====== SUPPLIED MATERIAL ======
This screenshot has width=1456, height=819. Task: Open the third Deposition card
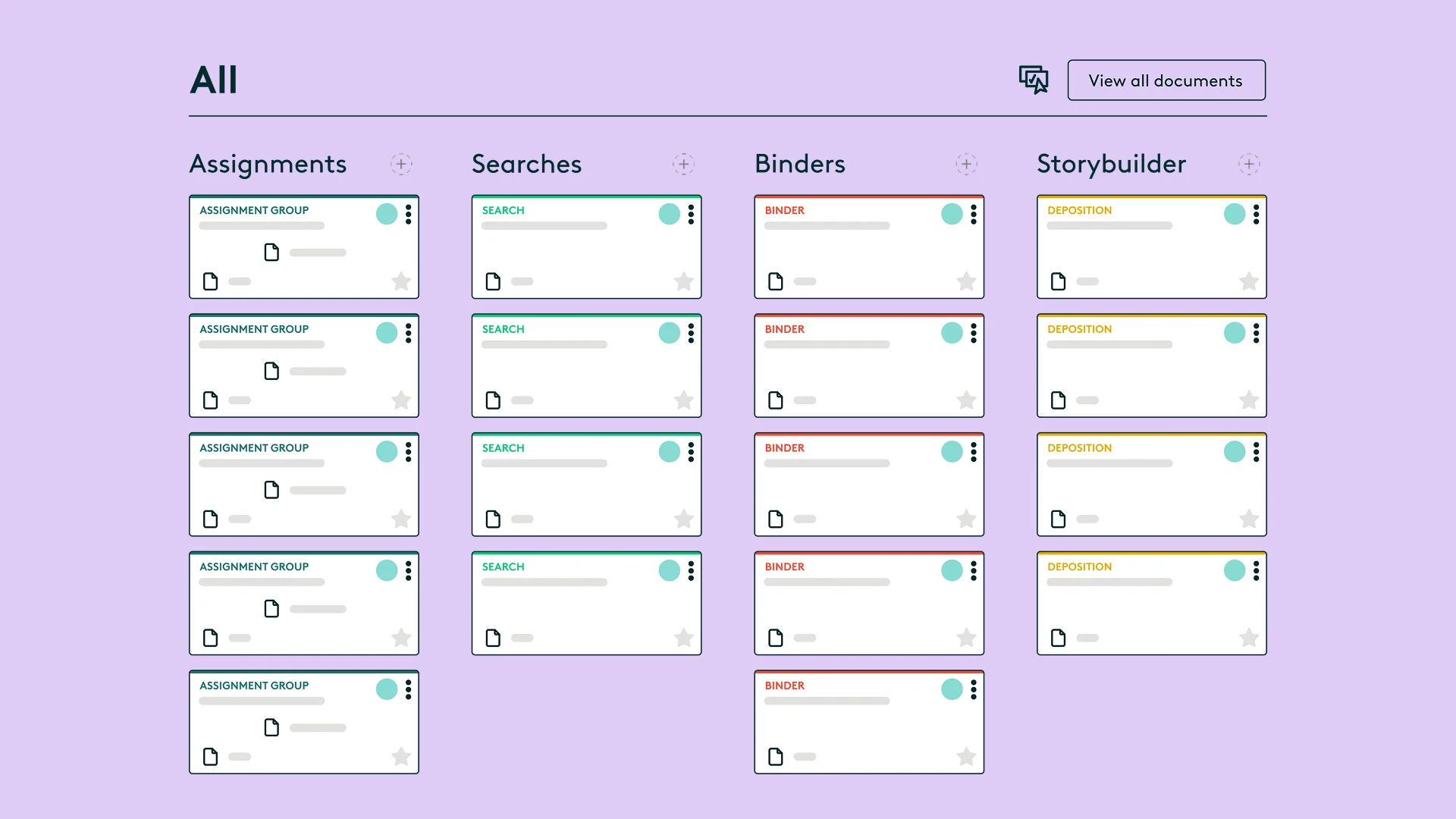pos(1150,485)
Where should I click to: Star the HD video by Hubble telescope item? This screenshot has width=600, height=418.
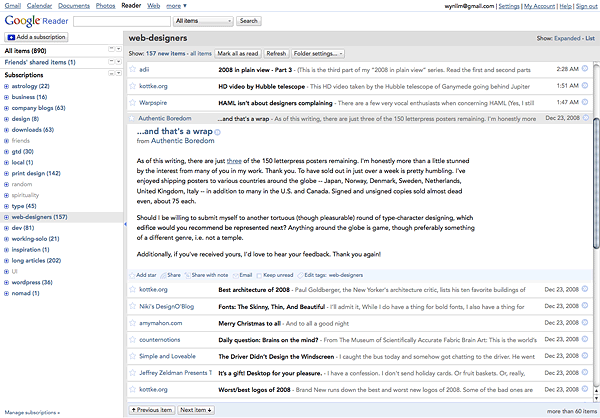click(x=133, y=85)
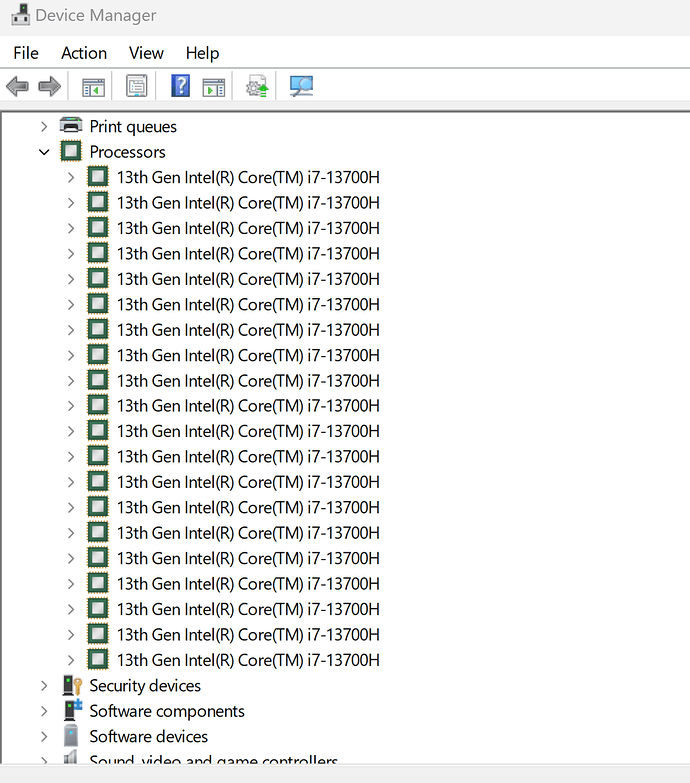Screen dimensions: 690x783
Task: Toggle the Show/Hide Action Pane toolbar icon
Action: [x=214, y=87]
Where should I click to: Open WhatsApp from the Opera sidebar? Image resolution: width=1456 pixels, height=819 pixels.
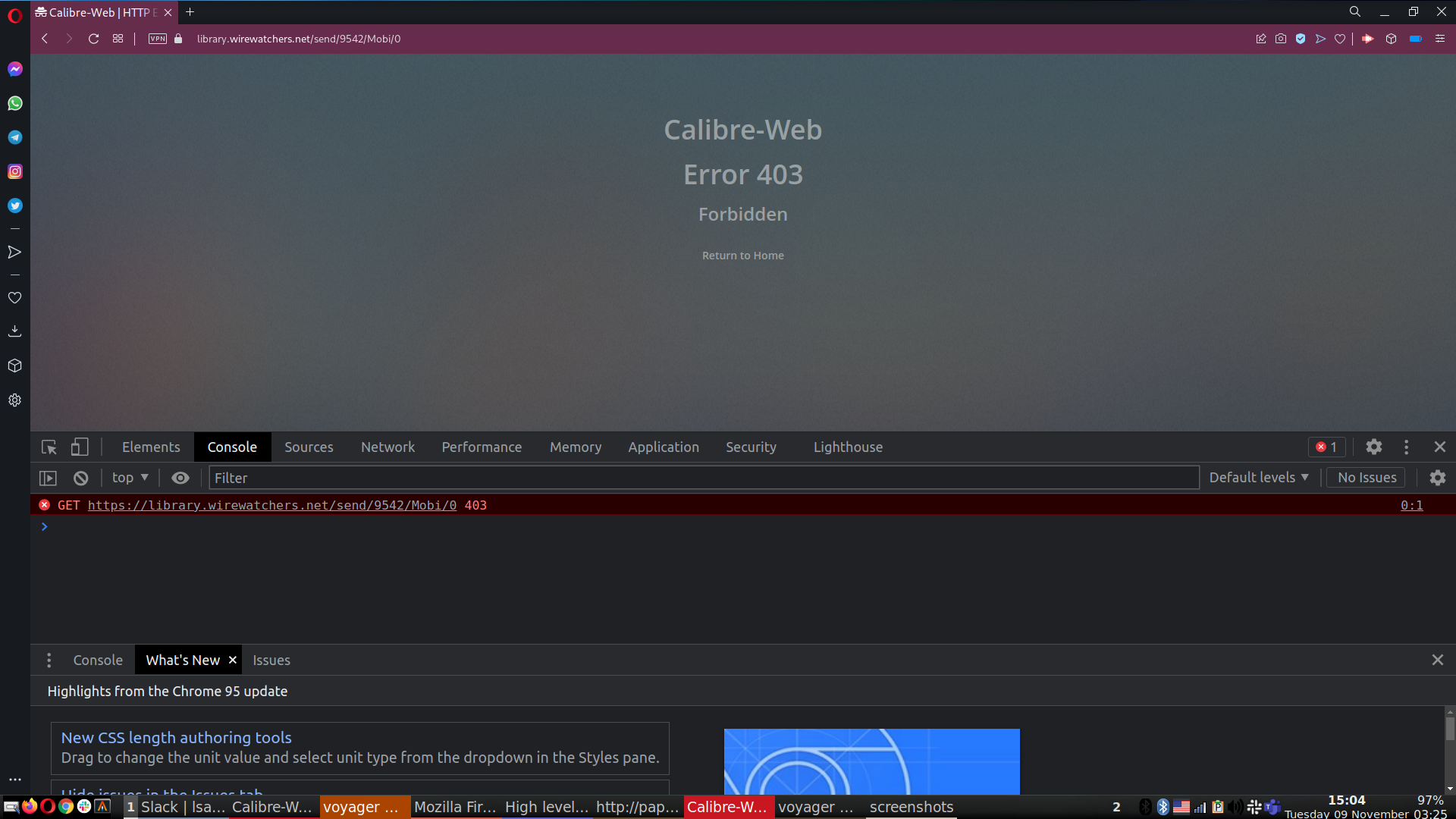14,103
======
====== SUPPLIED MATERIAL ======
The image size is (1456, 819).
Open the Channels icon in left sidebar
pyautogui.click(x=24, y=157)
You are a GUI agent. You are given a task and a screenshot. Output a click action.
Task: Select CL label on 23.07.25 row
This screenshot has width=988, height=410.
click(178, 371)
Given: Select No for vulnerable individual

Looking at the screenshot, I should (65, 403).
======
Can you reproduce the records from the line with "This screenshot has width=1456, height=819." up to and including the line with "pos(1150,485)", leaving the pictures out?

This screenshot has width=1456, height=819. Task: Open the third Deposition card
pos(1150,485)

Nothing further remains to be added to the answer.